Les collaborations vont se poursuivre et le programme a été prolongé. « Compte tenu de la pandémie, qui a interrompu les déplacements pendant un an, ce projet ne s'arrêtera pas en novembre 2023 mais il continuera jusqu'en novembre 2024, précise Linh Nguyen. Il fédère pour l'instant douze bénéficiaires en Europe, qui reçoivent un financement et participent aux échanges, et trois partenaires associés aux États-Unis, qui ne sont pas soutenus financièrement par l'UE mais accueillent régulièrement dans leurs centres de recherche des chercheurs intéressés par leurs travaux. »

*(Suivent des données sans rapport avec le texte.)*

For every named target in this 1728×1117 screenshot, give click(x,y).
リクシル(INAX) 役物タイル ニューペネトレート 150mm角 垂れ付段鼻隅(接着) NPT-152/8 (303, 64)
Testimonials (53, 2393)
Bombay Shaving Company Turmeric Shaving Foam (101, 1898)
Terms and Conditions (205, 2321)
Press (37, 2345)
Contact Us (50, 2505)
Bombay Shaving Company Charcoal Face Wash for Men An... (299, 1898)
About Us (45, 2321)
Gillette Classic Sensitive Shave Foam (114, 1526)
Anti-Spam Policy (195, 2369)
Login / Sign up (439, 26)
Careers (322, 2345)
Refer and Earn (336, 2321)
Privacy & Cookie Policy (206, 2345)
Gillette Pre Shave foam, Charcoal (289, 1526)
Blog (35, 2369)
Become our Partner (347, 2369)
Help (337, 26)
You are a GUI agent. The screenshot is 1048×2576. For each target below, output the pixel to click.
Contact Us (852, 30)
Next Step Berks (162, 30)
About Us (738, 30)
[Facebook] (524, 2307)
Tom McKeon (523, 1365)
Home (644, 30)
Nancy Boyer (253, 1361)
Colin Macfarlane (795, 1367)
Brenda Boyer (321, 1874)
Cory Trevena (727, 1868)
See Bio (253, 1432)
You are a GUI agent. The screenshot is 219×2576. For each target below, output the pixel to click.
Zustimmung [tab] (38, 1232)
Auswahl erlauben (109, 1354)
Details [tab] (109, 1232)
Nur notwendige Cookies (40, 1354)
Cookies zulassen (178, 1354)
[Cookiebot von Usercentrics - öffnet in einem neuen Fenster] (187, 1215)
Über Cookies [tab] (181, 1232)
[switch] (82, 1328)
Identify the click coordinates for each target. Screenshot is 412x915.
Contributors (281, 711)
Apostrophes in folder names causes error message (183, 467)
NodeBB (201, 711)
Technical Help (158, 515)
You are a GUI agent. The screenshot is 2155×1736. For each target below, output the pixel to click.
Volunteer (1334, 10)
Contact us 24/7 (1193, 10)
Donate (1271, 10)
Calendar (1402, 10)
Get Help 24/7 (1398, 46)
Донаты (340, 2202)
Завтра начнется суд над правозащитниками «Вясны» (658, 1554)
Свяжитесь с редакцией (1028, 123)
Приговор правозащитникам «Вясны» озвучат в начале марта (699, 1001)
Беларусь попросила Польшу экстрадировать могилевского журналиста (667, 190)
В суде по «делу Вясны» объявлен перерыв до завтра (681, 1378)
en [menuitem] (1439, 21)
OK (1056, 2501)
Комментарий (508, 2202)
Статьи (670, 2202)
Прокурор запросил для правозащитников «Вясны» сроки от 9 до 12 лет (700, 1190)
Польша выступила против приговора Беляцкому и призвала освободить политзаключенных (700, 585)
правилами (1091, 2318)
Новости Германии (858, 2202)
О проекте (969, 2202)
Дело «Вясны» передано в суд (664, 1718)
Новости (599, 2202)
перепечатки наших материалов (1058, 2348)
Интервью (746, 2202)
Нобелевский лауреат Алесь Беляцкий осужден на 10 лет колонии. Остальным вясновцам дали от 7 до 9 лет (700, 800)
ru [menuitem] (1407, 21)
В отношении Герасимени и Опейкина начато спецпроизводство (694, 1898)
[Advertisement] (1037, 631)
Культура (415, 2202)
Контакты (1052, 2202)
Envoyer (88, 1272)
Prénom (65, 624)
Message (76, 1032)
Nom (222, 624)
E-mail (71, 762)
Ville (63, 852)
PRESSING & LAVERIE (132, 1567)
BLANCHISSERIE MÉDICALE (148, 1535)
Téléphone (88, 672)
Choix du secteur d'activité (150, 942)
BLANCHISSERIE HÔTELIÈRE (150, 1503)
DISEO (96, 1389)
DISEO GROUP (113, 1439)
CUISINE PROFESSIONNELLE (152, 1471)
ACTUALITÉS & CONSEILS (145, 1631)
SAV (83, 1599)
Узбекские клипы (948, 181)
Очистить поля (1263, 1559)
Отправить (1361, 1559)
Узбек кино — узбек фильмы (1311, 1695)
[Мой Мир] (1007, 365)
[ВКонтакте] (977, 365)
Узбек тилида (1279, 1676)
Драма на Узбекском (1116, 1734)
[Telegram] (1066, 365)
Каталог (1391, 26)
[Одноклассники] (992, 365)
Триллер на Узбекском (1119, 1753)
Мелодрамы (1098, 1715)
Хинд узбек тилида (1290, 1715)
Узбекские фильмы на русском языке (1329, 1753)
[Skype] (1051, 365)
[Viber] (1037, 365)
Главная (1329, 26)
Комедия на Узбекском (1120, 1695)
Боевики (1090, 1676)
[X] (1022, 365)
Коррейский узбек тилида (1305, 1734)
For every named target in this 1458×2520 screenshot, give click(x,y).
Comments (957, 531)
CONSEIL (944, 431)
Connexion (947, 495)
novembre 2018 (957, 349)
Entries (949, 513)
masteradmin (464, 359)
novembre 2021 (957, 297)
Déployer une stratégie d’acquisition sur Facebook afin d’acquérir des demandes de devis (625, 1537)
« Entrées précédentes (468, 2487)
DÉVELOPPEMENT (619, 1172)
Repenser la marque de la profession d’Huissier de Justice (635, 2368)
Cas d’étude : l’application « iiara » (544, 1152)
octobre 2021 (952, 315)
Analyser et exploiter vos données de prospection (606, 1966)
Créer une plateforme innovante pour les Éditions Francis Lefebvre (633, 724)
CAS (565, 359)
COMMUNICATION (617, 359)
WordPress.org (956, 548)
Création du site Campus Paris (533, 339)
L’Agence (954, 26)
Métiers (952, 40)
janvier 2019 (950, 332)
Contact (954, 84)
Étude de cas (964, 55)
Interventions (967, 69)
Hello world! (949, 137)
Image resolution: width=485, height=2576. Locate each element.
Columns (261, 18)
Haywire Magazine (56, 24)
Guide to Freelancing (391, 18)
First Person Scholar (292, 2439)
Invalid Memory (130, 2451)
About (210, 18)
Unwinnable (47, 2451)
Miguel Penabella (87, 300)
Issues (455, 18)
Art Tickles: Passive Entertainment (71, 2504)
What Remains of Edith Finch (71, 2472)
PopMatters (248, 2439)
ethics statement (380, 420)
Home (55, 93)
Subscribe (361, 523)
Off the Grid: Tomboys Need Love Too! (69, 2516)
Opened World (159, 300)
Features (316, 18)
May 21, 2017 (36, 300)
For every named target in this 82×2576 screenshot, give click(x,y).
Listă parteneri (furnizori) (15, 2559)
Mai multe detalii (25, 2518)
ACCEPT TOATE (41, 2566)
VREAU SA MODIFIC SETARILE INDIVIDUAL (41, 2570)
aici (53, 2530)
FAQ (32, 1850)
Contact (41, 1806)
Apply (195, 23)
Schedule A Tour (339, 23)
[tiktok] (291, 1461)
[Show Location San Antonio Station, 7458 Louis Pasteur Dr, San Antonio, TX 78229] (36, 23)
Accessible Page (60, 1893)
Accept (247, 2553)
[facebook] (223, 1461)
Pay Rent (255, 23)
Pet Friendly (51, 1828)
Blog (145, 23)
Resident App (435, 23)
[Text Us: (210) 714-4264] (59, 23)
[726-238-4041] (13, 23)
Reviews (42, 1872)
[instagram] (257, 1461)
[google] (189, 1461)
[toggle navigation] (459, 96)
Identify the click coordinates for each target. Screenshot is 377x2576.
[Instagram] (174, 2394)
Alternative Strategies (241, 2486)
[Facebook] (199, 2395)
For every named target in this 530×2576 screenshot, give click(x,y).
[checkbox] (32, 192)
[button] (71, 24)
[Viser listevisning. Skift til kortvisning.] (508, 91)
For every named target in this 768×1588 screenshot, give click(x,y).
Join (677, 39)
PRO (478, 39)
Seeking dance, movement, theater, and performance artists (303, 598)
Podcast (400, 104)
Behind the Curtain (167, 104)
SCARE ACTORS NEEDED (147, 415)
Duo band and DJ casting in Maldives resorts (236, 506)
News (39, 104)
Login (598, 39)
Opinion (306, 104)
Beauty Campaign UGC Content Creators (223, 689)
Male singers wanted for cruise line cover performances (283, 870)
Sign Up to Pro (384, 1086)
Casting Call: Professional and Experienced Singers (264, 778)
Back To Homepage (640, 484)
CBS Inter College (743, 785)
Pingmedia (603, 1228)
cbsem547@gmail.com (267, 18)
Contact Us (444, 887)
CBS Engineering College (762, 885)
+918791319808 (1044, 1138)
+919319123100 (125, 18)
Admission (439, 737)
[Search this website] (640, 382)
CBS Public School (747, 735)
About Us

Linh Nguyen indique qu'elle se charge « des tâches de gestion », du « suivi des documents administratifs et financiers requis par la Commission », de « l'organisation et parfois de l'animation des réunions officielles ». « Dans le cadre d'un grand projet européen comme celui-ci, il est à mon avis fondamental d'avoir un ou une "project manager", expert en gestion, pour que les chercheurs puissent se concentrer au maximum sur les aspects scientifiques », conclut Angelo Iollo. 

Les partenaires du programme ARIA

Le programme ARIA réunit quinze partenaires, dont cinq institutions académiques européennes de premier plan (Inria, Politecnico di Torino, Politecnico di Milano, Scuola Internazionale Superiore Di Studi Avanzati di Trieste et Universidad de Sevilla), trois partenaires américains associés (Stanford University, Virginia Tech et  University of South Carolina), deux partenaires industriels (Volkswagen AG et Valorem), et cinq startups spécialistes de la recherche industrielle appliquée ou de l’imagerie médicale (Optimad, ESTECO, Virtualmech, IEFLUIDS, et Nurea). Ils sont rejoints en 2022 par Università degli studi di Brescia, une autre université italienne, ce qui porte à seize le nombre de partenaires impliqués.